Intervention Type: DRUG

Oral Solution

Placebo

Placebo Comparator

Group Type: PLACEBO_COMPARATOR

Glyceryl Tribenzoate

Intervention Type: DRUG

Oral Solution

Interventions

Glyceryl Tribenzoate

Oral Solution

Intervention Type: DRUG

Eligibility Criteria

Inclusion Criteria

1. Signed informed consent prior to any study-related procedures.

2. Male or female subjects 18 to 50 years of age inclusive.

3. Subject's body mass index (BMI) is ≥ 18 kg/m2 and ≤ 30 kg/m2.

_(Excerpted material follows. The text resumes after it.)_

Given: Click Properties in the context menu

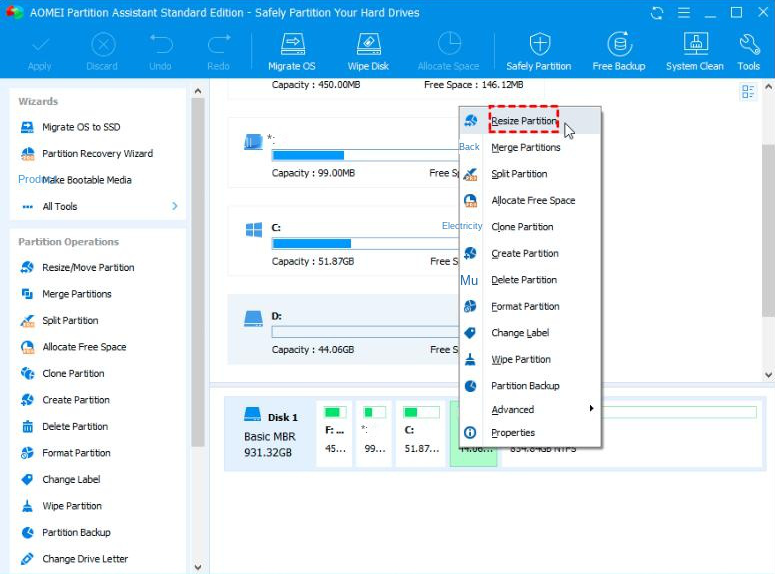Looking at the screenshot, I should [x=513, y=433].
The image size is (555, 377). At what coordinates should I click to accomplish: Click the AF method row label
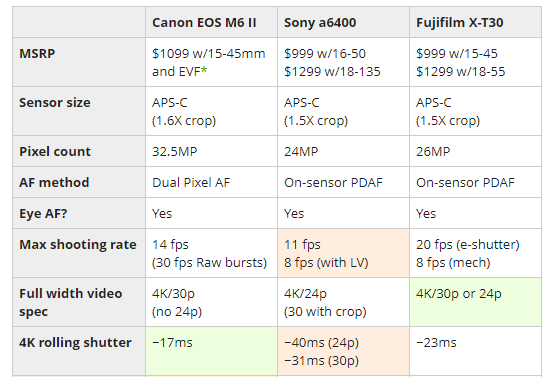coord(54,183)
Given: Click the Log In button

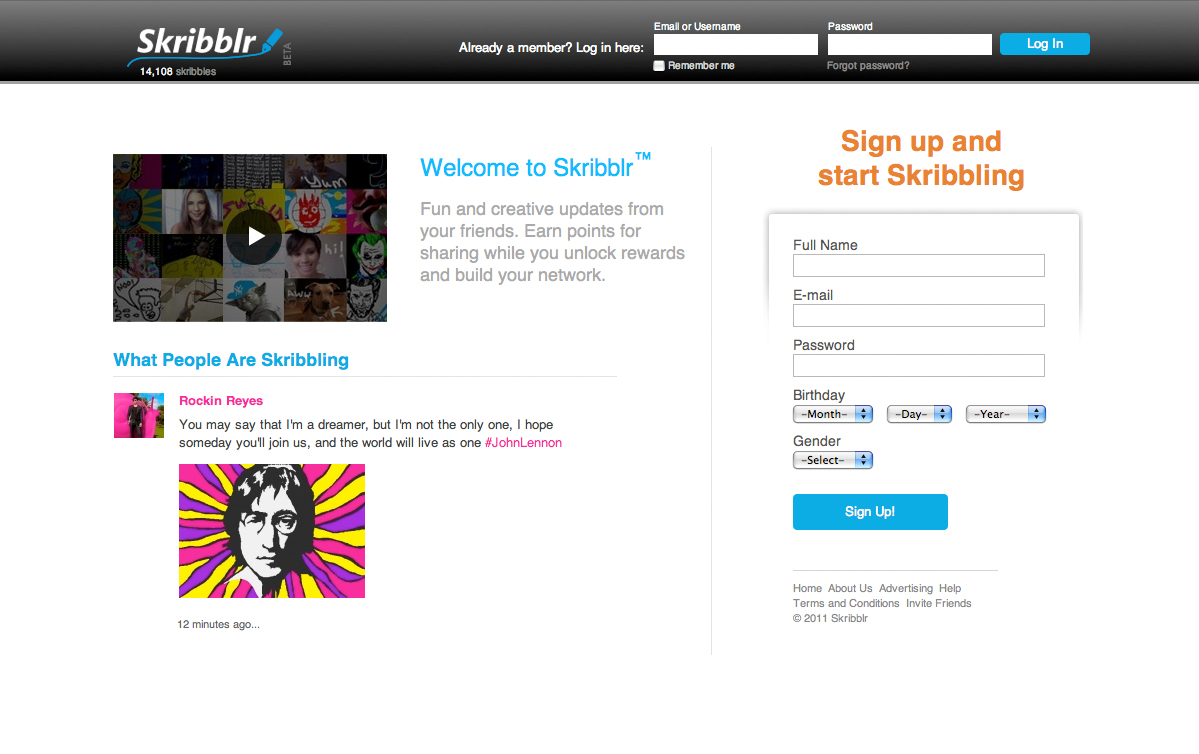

4. Female subjects of childbearing potential must not be pregnant or lactating with a negative serum human chorionic gonadotropin (HCG) pregnancy test result at Screening, and negative urine pregnancy test on Day -1 (including Day -1 of Period 2 for SAD dosing participants i.e., fed cohort).

5. Female subjects of childbearing potential must use an adequate method of contraception from Screening until 30 days after last dose of study medication. Acceptable methods of contraception are barrier methods (female condom, diaphragm, cervical cap, spermicide, or intrauterine device [IUD]), surgical sterility (self-reported: tubal ligation, hysterectomy, and/or bilateral oophorectomy), oral hormonal contraceptives, hormonal IUD, and/or postmenopausal status (defined as at least 1 year without menses as demonstrated by medical history or subject report).

6. Male subjects must use an adequate method of contraception from Screening until 30 days after last dose of study medication. Acceptable methods of contraception are barrier methods (condom), surgical sterility (self-reported), must also refrain from donating sperm while on study medication and until 30 days after last dose of study medication.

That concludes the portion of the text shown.